In che modo vi siete mossi?
«Con un lavoro che ha consentito di individuare i comuni in cui era importante puntellare la presenza e rafforzare la comunicazione a tutti i livelli. Ma anche i contenuti, i grandi temi, quelli che scaldano il cuore ma soprattutto sui quali bisogna dare delle risposte celermente perché sono macroscopicamente lacunosi rispetto alle aspettative dei cittadini».
Nel 2020 ha curato la campagna elettorale del presidente Bonaccini. Gli ha persino cambiato il look.
«Non è proprio così. Diciamo che per motivi di salute il presidente Bonaccini era dimagrito e complice questo, aveva optato per un cambio di look che noi abbiamo approvato, ritenendolo idoneo a ben rappresentare l’immagine della sua regione e delle diverse sensibilità emiliano-romagnole. Ovviamente l’immagine è solo un elemento della strategia di comunicazione».
Torniamo alla presidente Todde. A novembre, quindi tre mesi fa, aveva già dei punti di forza per essere la candidata vincente. Quali?
«Un buon livello di fiducia complessiva, non solo su tutta la popolazione, sull’area di centrosinistra e cinque stelle, ma anche sui centristi e sugli indecisi. Quello già indicava un buon potenziale. E poi a livello di immagine risultava molto credibile, competente, e queste caratteristiche, importanti in generale, lo sono a maggior ragione in una regione come la Sardegna che apprezza, forse più di tante altre l’aspetto di serietà, pragmatismo e volontà di risolvere i problemi delle persone, al di là degli aspetti estetici della comunicazione o della simpatia, che sono comunque importanti perché consentono di dare un aspetto di vicinanza e familiarità».
In Sardegna oggi, come in Emilia Romagna nel 2020 soffiava forte il vento del centrodestra. La vittoria del centrosinistra non era per nulla scontata. Anzi.
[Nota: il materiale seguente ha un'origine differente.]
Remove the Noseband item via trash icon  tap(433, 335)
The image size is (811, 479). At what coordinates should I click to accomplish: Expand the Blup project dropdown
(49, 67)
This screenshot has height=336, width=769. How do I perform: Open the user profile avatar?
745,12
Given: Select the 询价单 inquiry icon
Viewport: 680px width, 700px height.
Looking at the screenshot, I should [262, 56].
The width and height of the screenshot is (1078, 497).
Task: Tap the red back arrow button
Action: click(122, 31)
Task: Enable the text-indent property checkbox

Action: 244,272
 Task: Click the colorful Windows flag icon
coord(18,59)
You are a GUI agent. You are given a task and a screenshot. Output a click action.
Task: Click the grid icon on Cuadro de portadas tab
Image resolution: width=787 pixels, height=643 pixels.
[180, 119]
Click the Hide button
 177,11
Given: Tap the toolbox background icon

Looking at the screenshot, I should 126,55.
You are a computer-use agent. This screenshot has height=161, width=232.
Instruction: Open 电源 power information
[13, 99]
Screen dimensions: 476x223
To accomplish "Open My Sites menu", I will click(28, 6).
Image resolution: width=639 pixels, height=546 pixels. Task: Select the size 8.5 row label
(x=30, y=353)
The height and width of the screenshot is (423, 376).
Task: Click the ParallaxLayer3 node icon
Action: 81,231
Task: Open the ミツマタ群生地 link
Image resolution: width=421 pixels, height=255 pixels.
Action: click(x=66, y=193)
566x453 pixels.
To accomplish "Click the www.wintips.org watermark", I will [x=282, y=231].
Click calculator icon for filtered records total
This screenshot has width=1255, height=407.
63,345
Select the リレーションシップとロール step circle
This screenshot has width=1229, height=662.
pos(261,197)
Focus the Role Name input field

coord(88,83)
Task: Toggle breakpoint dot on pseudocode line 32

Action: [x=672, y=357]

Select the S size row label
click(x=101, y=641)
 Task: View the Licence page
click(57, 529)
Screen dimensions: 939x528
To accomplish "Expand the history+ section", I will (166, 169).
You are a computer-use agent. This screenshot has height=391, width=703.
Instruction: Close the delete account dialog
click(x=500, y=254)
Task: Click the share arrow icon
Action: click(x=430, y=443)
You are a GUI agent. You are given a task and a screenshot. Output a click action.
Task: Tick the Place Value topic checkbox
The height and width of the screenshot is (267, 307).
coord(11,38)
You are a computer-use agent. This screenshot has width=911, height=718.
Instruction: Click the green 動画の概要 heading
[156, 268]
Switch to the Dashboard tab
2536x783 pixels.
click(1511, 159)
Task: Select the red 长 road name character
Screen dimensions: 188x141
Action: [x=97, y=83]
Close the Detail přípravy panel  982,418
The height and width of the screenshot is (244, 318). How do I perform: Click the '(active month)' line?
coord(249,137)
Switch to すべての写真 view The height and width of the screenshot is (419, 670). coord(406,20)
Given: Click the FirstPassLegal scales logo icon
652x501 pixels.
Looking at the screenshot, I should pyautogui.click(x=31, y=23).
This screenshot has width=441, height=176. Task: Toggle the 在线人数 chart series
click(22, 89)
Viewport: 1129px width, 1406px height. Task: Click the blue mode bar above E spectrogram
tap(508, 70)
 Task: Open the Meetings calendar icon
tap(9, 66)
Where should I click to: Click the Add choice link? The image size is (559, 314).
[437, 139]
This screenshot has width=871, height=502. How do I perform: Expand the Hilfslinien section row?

«In Emilia Romagna, grazie ad alcune rilevazioni abbiamo individuato 80 comuni dove era necessario lavorare per costruire consenso. Comuni che abbiamo chiamato Ohio, come lo stato americano che oscilla tra voto democratico e repubblicano e che spesso è determinante per la vittoria delle presidenziali. Anche in quel caso, come nel caso sardo di Todde, soffiava forte il vento di centrodestra, ma avevamo delle rilevazioni che ci dicevano che c’erano le condizioni per farcela. Abbiamo poi deciso di impostare una campagna elettorale emiliano-romagnola, lontano dai venti nazionali, concentrandoci sui temi e sui problemi emiliano-romagnoli. Da qui anche la scelta, come accaduto in Sardegna, di una campagna elettorale regionale, senza i big nazionali. Con Bonaccini c’era poi l’esigenza di introdurre degli elementi di novità nella continuità, facendo capire che il lavoro fatto era tanto e buono, ma che serviva ridare fiducia al candidato governatore per proseguire. I sette punti di distacco di Bonaccini da Lucia Borgonzoni hanno dimostrato che la strategia era giusta».